Later, after Whitman had finished giving her testimony, she said she was dismayed that the bigger picture of infrastructure issues was overlooked in favor of the arsenic rule. "If there are those who want to score partisan points, that is unfortunate," she said.

Whitman said EPA will address a number of key infrastructure issues is in its upcoming "gap analysis," a historical assessment expected this summer that will reveal previous capital investments on drinking water and wastewater and also addresses operations, maintenance and the costs of infrastructure improvements that could be passed on to consumers. In her testimony, Whitman pointed to all of those issues as key components for further evaluation. Also included in her list was emerging environmental and public health demands, notably arsenic.

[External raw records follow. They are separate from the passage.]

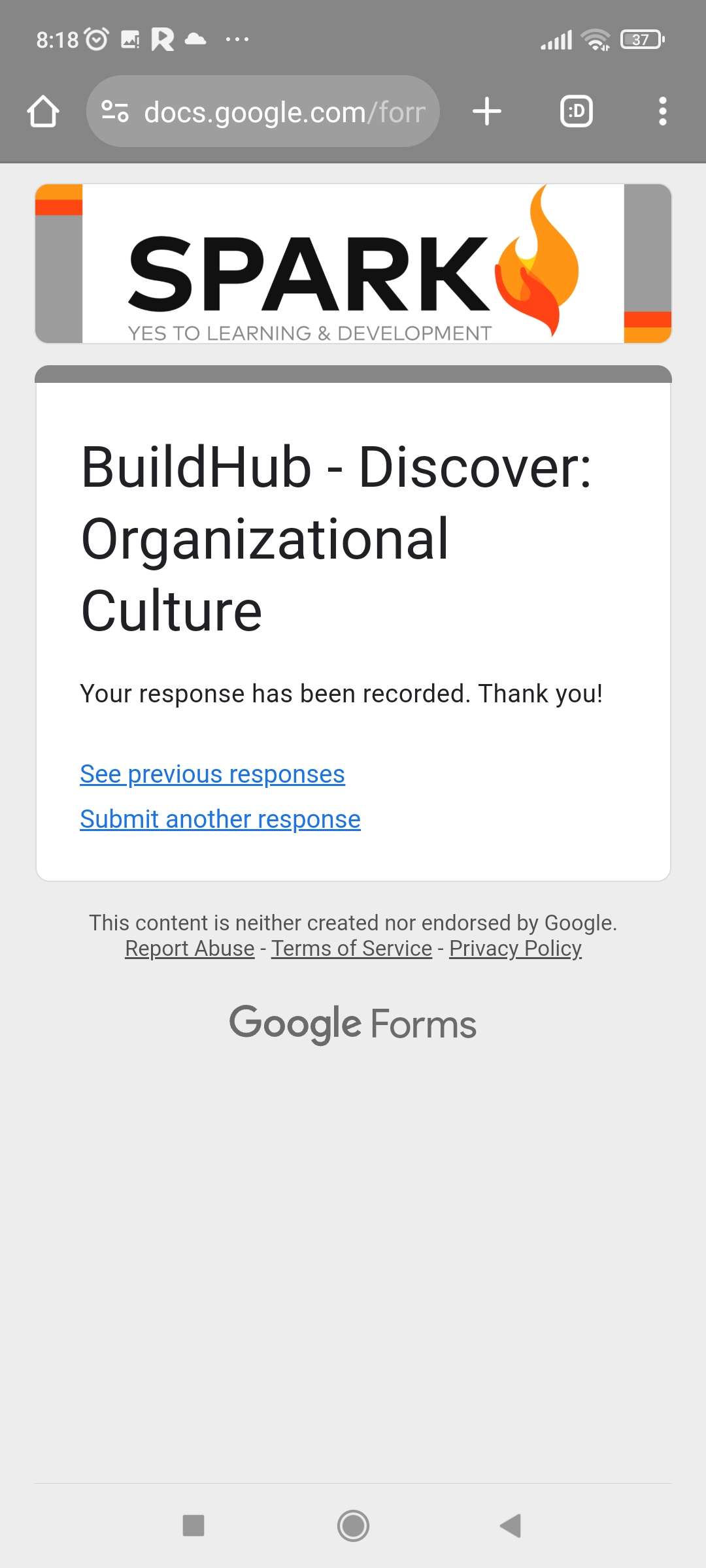This screenshot has height=1568, width=706.
Task: Tap the battery indicator in status bar
Action: pos(642,39)
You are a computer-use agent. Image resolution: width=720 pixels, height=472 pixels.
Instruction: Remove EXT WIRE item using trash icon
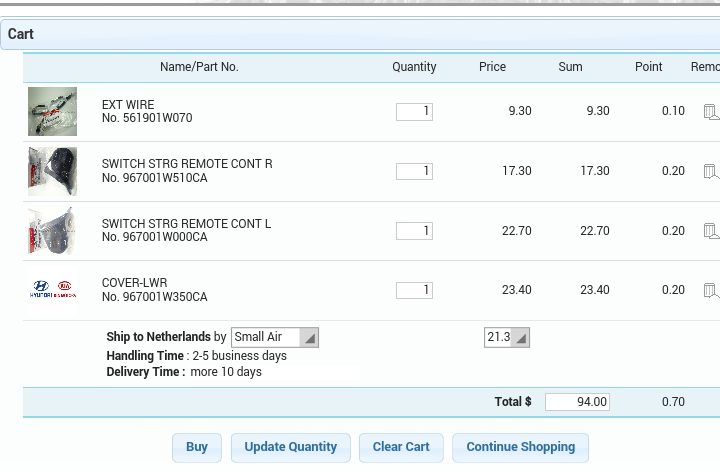[x=710, y=112]

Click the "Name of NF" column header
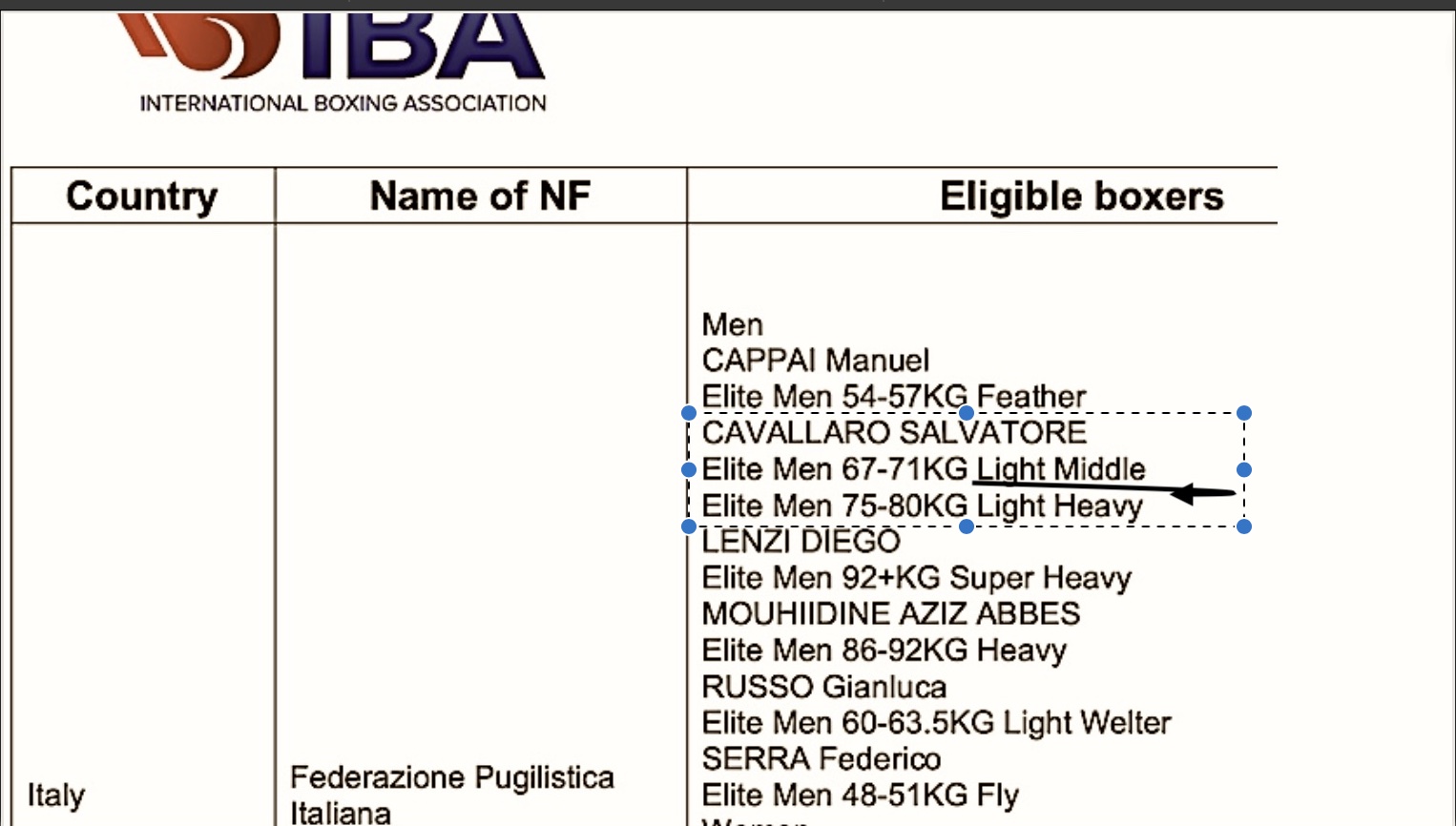pos(480,196)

Earlier in the day, committee heavyweights came out for the House Transportation and Infrastructure subcommittee hearing on the same subject. Full Committee Chairman Don Young (R-Alaska), former Water Resources and Environment Subcommittee Chairman Rep. Sherwood Boehlert (R-N.Y.), and subcommittee ranking member Rep. Robert Borski (D-Pa.) all made it clear that something needed to be done on water issues soon. Young emphatically said that water infrastructure is both "badly needed" and a "major crisis facing this country," suggesting that one solution would be to organize a federal agency to head up the issue while ensuring that there be no "waste in bureaucracy" and "waste on delays."

Many of Young's suggestions, also made by other lawmakers, are also seen in a February report compiled by the Water Infrastructure Network (WIN). According to the report, the nation is facing a $23 billion annual gap over the next 20 years that should be financed partially by federal funds. But Wednesday's morning hearing also gave a glimpse into some new criticisms to the WIN report. According to the Congressional Budget Office, which is conducting an ongoing review of the WIN report as requested by both the Transportation and Infrastructure and Energy and Commerce subcommittees, there are a number of inconsistencies that cause concern.

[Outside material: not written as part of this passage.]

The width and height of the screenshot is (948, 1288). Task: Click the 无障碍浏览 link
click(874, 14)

Perry Beider, a CBO principal analyst, said the WIN estimates are uncertain and possibly overblown. He said the "lion's share" of the proposed funds are aimed at investments on rehabilitating or replacing water and sewer pipes but there is no national inventory of pipe ages and conditions to base those investment needs. He said WIN analysts are relying on rough national assumptions that add significantly to the uncertainty seen in a 20-year cost projection. Beider also said that while the WIN report says needs have been underestimated, CBO has found factors suggesting the estimates may be too large.

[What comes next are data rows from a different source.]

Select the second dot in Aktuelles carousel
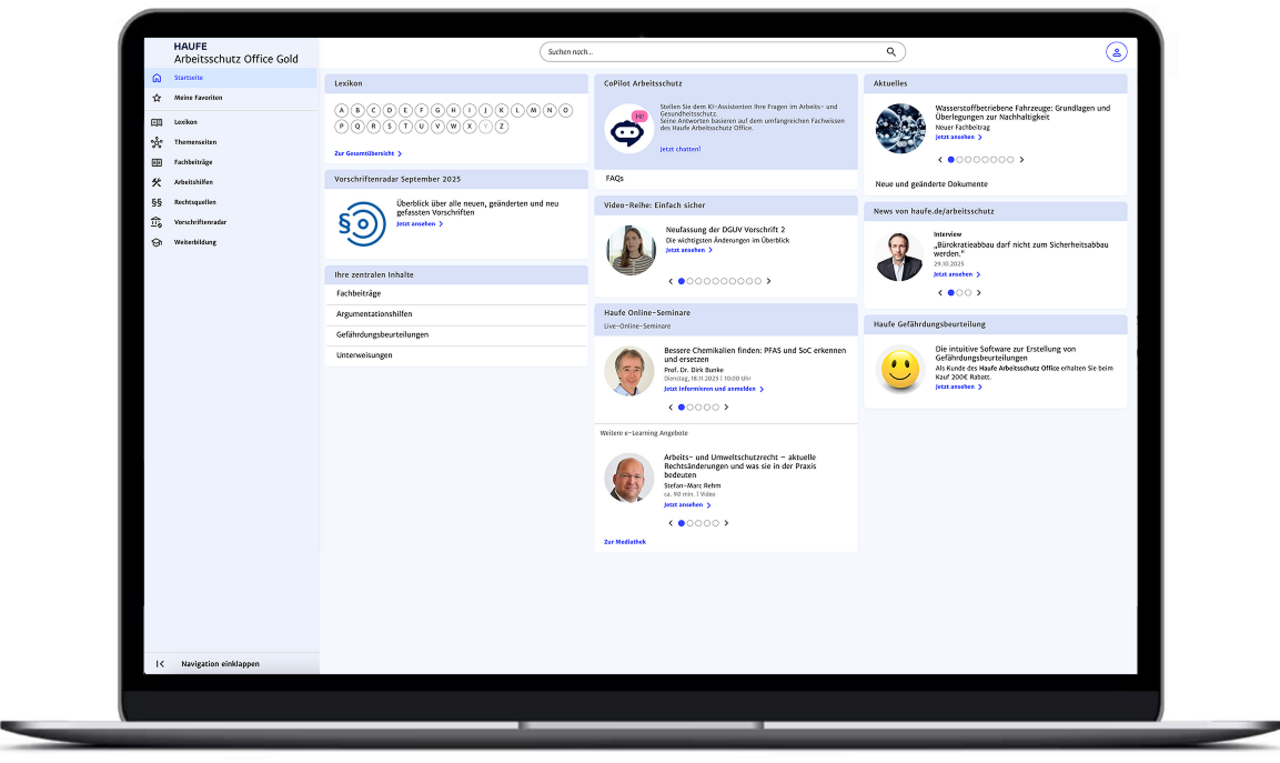 coord(960,160)
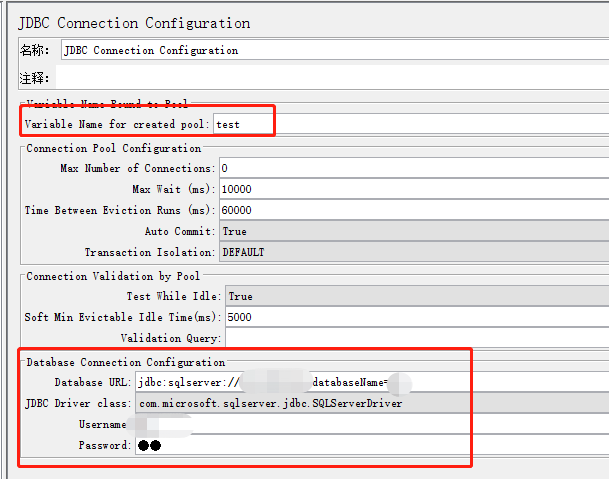Image resolution: width=609 pixels, height=479 pixels.
Task: Select the Max Wait (ms) value field
Action: [412, 189]
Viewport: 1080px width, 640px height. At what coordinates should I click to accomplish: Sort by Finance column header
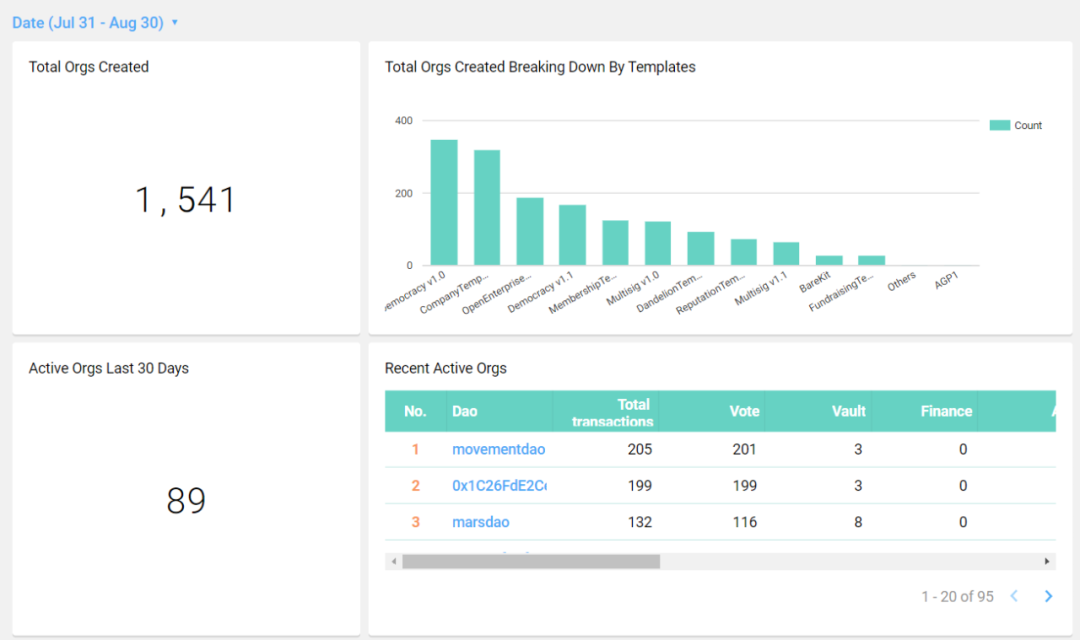(946, 411)
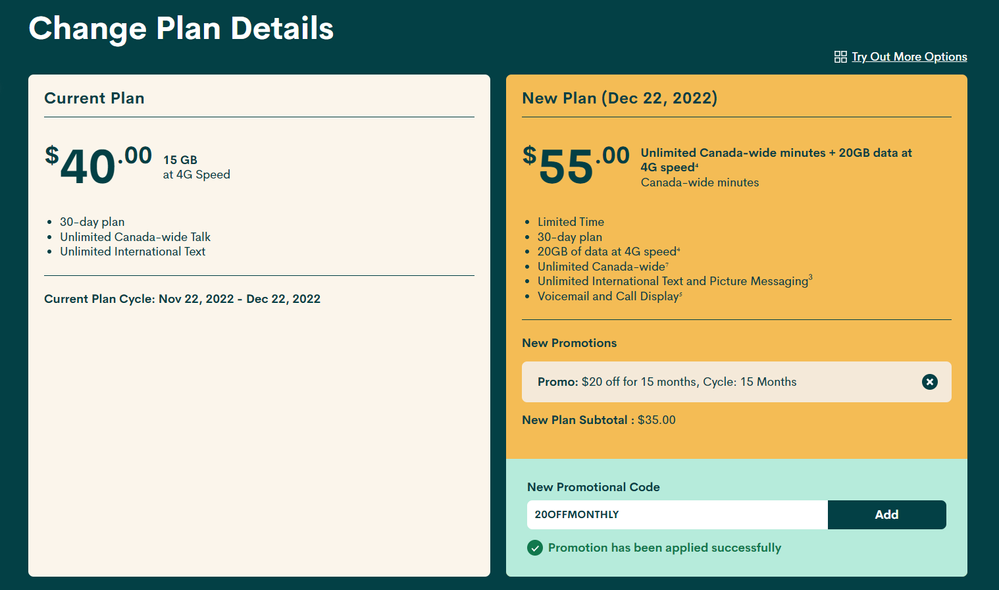The width and height of the screenshot is (999, 590).
Task: Click the grid icon beside Try Out More Options
Action: 840,57
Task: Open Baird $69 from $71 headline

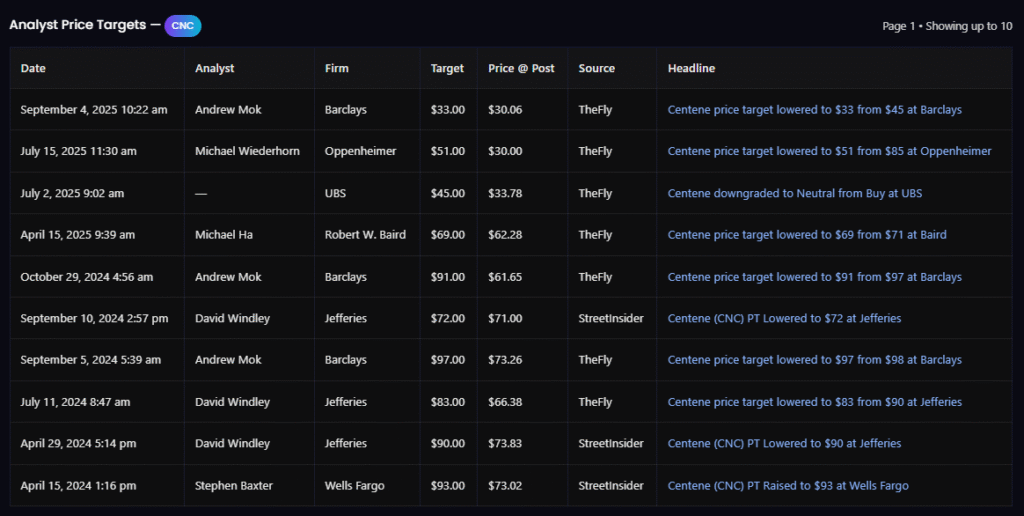Action: coord(806,235)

On the potential impact on water consumers, Beider said that "proposals intended to address the equity problem of keeping rates affordable may adversely affect efficiency by raising total national costs." He said that considering the differences in expenses from one water system to the next based on each's operation and investment plans, federal funds should be provided in a way that gives system operators and water users the appropriate incentives to keep costs and usage down.

Like the EPA, Beider said the CBO is also looking into the affordability issues associated with infrastructure needs and will provide additional information later this year. In a related matter, the Senate Environment and Public Works Committee has asked the General Accounting Office to do its own outside review of the WIN report, though no indication was given at a Tuesday hearing if GAO was finished.

Lee Garrigan, a WIN spokeswoman, said her organization has been working with CBO officials on the analysis and welcomes the review. Regarding the CBO criticisms, she said infrastructure debate is a first for the nation and "everybody involved is feeling their waythrough." While there is no complete survey to determine the conditions and extent of the nation's underground water and wastewater pipes, Garrigan said it is clear from anecdotes on daily maintenance from across the country that there is a need to fund a comprehensive overhaul.

"You always have differences in numbers," she said. "This is Washington."